No one would intervene. Total indifference – worse than evil. But indifference is the default survival attitude to adopt behind bars. Something to master if you want to live long enough to see freedom one day. One word from me could have ended the cat’s suffering. But did I say a word? Here in super-max, niceness is a weakness to be snuffed out like a candle flame before it infects the others. Some snuff the better angels of their nature with drugs, or with exposure to pain – their own or that of others.
Discreetly I approached my fellow inmate. The cat was now down on the ground – giving birth to a litter of adorable kittens. And not in good health, either, the mother or the kittens. I could do nothing to save the animals being brought into this world, nor the one giving life. At that moment, I awoke.
And it’s not a dream I had only once.
Sometimes I like to think the answer to a nagging question comes to you if you write all the salient facts down on paper. Ben Franklin was a big believer in this. He’d write the pros of an issue on one side, the cons on the other, and make his decisions accordingly. Writing down my dream, it hit me – sometimes these things actually work. My mind hearkened back to my childhood in the little town of Delson.
I was 9 years of age. My parents were divorcing. My mother had the brilliant idea of phoning one of my teachers to have him put me up for awhile. My sisters my brother and I found ourselves living in the homes of our respective teachers.
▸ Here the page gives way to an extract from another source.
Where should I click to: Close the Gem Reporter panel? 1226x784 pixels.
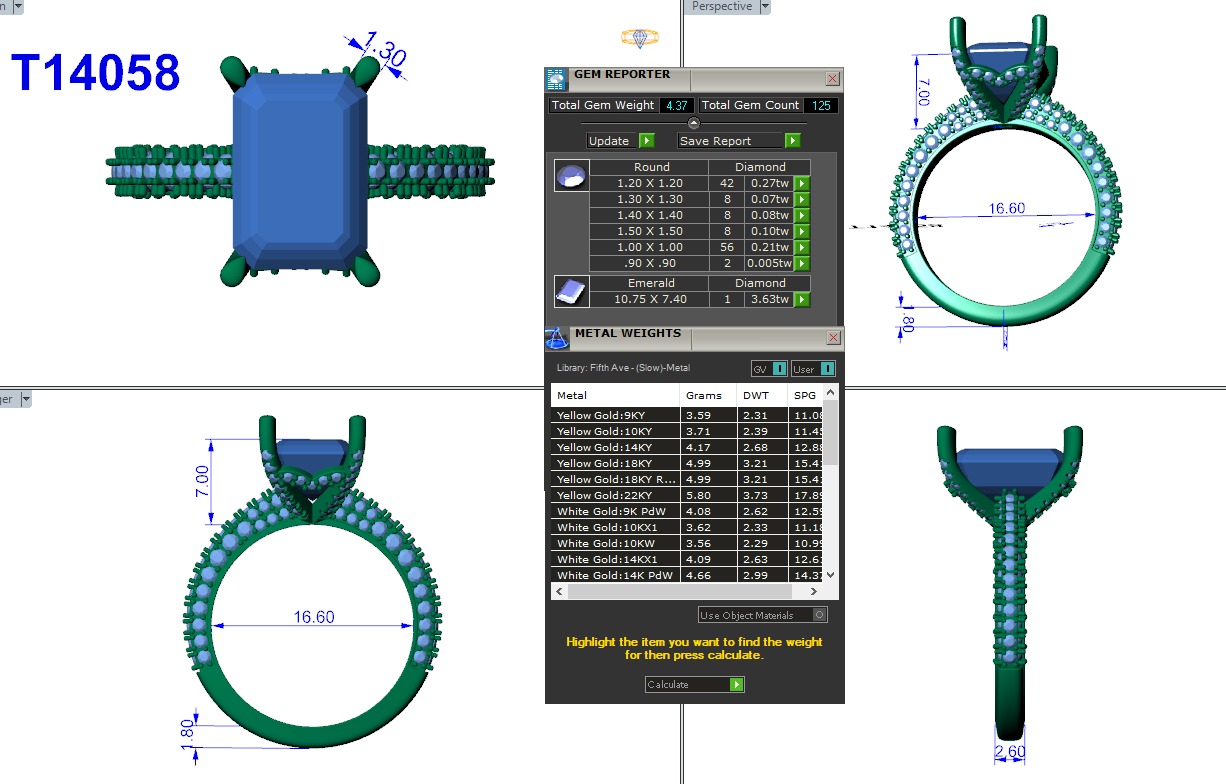click(832, 79)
From the very first, I was made to feel like a member of the family. There was a piano in the living room, two cars in the garage, and a library with a dream collection of comic strip books. I explored my magic universe with the curiosity of a cat. Feeling lucky, I did everything I could to ingratiate myself with my foster family. I wasn’t used to such unconditional love. Marie-Claude, the couple’s only daughter, would practice the violin while I helped father wash the dishes. Jacqueline, the mother, was especially kind.
But the real head of the household was an adorable angora cat bathed in kisses and caresses. She was pregnant, and doted upon. Soon we’d have more cats to love. Marie-Claude and I were in seventh heaven.
This honeymoon ended with a thud. The kittens were delivered, healthy and playful. They were duly collected into a brown cloth sack, then transported to the car. Marie-Claude and I let the kittens out of their bag and did our level best to calm them down as we headed off.
Nearing a bridge, the car slowed down. Then stopped. In a cold tone I’d not heard from her before, Jacqueline ordered me to put the kittens back in the sack and to hand it over. Shocked by the indifference, I did as I was told. In my head I felt disconnected from my own body. It was a transformational moment in my life.
Looking down on that piece of paper in a prison cell 30-plus years later, I could identify where my road turned. Where I’d built up my armor of unconcern, of indifference. Where I’d developed the chain mail necessary to hurt others. It was an epiphany.
My scars could now begin to heel in the warm sun of self-recognition.
It took me almost a quarter of a century to get to this point.
All in a dream. I was no longer doomed to remain a coelacanth.